A digitising project led by two Assam-based non-profits has given hundreds of rare, out-of-print Assamese journals a second life
There are not many copies of Cartoon — north-east India’s “first monthly cartoon journal”— around. So rare is the 1970s Assamese language political satire magazine that even its founder-editor, the late Pulak Gogoi, was once said to have been hard-pressed for a copy.
Gogoi, who passed away last year, would have been pleasantly surprised then to find that the journal — published between 1967 and 1973, and sold at 50 paisa apiece — now has a new virtual home.
Digitising Axom, a digital archiving and preservation project, led by two Assam-based trusts, has given Cartoon — and at least 125 other out-of-print Assamese journals — a second life online.
The range is immense: from love poems to political affairs, social commentary to children’s literature, humanitarian crises to tips on homemaking — all captured in an ambitious project to cover “every possible rare book and journal published in Assam”.

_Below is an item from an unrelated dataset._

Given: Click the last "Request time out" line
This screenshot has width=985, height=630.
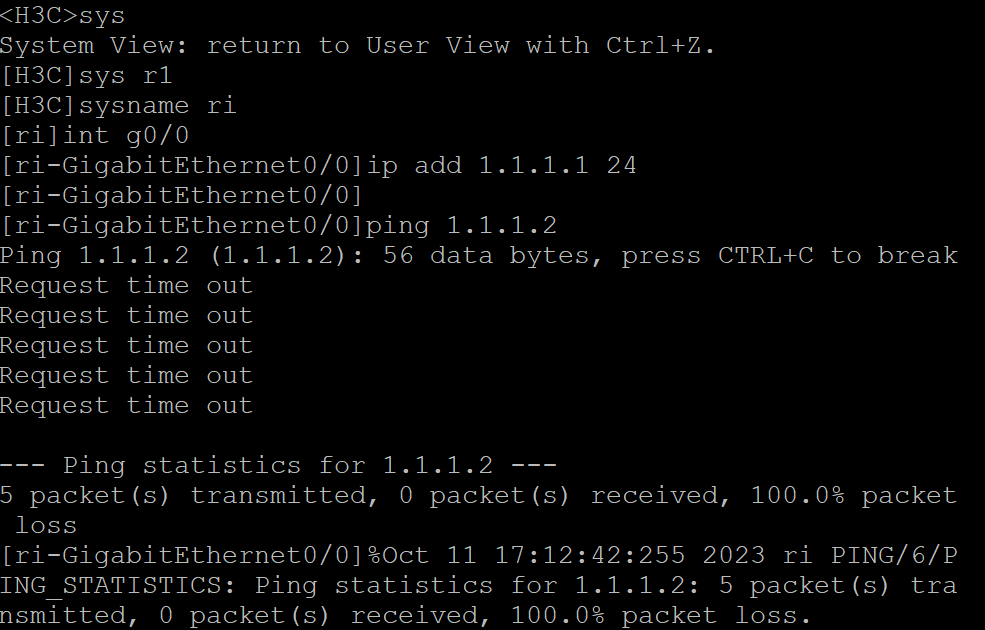Looking at the screenshot, I should pos(126,406).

If a slim 16-page booklet, Gogona, provides an insight into the workings of a Bihu committee of Dibrugarh in the late 1950s, the 20 issues of the historic Orunodoi(1846), Assam’s first magazine, is a window into the social and political life of the time. There’s Jonaki (1889) that introduced romanticism in Assamese literature, Abahon (1929) that was considered to have pioneered photojournalism in the region and Ramdhenu that birthed a new crop of writers, many of whom went on to become the state’s leading literary luminaries.